Company or school Focus Integrity dashboard. Effort becomes organisational evidence, ranking, and status.

B2C Ticker Cube / Pomo Pet

Personal AI Pomodoro pet on the desk. Monitoring becomes friendly, emotional, and voluntary.

Privacy-as-stake mode

Evidence visibility becomes part of the wager. Privacy becomes one of the things people risk in order to be trusted.

Tickers arena → Focus Integrity → verified effort → future culture

Figure 12. Possible future directions for Tickers. Each direction uses the same core logic of verified effort, but changes who controls the system, who sees the evidence, and what users risk. Source: author's own future-direction diagram, 2026.

Ticker Cube concept render: matte-black cube with a green ambient light strip, a digital screen showing a smiling pet face, and a rotary dial on the right side. Top of the cube reads TICKER with a small clock mark. — Figure 13. Ticker Cube / Pomo Pet concept. This speculative hardware direction explores how Tickers could move from an app into a physical desk companion, making digital accountability more embodied and visible in the user's workspace. Source: author's own AI-assisted concept visualisation, 2026.

Conclusion

Week 6 helped me separate engineering fixes from design research questions. The Pomodoro time record and backend failures were mostly engineering problems, and I fixed most of them so users became more satisfied. But the feedback about Focus Integrity, Chrome lock, money, app deletion, privacy, and friend-group use revealed deeper design questions.

The biggest learning is that Tickers is not just a productivity game. It is a social trust system. The arena can create motivation, especially among friends, but only if the system's record and judgement feel fair.

My next step is to stop expanding the arena and focus on Trustworthy Focus Integrity.
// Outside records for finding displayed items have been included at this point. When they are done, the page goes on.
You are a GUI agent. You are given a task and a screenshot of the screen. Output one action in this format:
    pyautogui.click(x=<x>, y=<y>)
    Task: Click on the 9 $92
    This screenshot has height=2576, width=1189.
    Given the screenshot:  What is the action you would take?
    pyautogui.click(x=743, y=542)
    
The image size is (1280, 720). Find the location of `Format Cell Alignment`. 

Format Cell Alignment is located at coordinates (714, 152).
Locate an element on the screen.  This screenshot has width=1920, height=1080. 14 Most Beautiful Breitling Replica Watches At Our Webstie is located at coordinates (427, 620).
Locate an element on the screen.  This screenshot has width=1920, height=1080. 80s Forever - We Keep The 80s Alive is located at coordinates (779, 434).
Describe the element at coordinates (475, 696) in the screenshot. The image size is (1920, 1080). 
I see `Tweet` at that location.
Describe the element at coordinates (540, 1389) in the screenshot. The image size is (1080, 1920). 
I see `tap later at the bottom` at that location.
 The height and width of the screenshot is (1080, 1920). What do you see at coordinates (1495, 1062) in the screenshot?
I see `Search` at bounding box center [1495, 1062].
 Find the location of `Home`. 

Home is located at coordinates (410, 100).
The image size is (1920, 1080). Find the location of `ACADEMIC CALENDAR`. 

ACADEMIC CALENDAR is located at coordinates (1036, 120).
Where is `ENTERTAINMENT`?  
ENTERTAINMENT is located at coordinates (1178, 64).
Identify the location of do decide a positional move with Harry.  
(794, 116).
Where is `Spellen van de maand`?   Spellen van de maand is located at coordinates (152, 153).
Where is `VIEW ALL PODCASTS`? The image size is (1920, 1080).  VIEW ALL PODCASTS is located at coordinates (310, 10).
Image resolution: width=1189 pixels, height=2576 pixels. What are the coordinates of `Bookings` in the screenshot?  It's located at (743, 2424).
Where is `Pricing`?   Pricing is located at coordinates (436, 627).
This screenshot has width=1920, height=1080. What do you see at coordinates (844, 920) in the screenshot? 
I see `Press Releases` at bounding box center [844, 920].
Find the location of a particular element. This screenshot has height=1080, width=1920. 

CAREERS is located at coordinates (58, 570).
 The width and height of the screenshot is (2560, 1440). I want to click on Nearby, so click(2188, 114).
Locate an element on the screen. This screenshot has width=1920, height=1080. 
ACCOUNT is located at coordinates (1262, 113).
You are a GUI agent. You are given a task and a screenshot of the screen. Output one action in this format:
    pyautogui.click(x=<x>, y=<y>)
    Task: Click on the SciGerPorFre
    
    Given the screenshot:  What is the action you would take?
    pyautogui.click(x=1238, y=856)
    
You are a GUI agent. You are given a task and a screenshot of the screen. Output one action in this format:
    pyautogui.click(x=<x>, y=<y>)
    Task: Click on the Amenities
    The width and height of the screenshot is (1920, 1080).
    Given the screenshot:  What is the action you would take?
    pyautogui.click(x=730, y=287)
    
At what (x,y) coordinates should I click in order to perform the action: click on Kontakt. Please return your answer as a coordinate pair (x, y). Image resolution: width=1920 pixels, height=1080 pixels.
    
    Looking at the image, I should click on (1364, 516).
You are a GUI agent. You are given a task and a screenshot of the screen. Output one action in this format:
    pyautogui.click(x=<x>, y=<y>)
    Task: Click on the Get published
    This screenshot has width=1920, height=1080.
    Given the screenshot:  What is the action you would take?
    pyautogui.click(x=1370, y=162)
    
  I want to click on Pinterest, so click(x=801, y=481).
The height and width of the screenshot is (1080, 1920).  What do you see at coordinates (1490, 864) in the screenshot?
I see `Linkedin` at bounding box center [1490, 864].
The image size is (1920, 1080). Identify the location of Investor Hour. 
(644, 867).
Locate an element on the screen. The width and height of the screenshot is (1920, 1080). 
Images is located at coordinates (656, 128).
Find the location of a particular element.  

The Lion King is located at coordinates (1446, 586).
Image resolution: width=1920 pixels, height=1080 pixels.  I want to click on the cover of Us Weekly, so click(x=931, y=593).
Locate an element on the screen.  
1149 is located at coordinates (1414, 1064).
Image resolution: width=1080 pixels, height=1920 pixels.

I want to compare different evidence models and find the approach that gives the best balance between confidence, fairness, privacy, trust, and ethical acceptability.

I am no longer trying to make one perfect focus score. I am trying to compare different ways of estimating task alignment and decide which one is trustworthy enough for a social arena.

References

Bassot, B. (2016). The reflective practice guide: An interdisciplinary approach to critical reflection. Routledge.
Cirillo, F. (2018). The Pomodoro Technique: The acclaimed time-management system that has transformed how we work. Currency.
Design Research Practice. (2026). DES303 Week 6 2026 [Course handout, University of Auckland].

Note on figures: Figure 1 shows screens captured from the author's Flutter build shipped to TestFlight; Figures 4, 6, and 7 are live screenshots of the author's Focus Integrity score-check dashboard and live overlay; Figure 13 is an AI-assisted concept render of the Ticker Cube produced by the author. All other figures were composed by the author as data tables, diagrams, and reflection frames.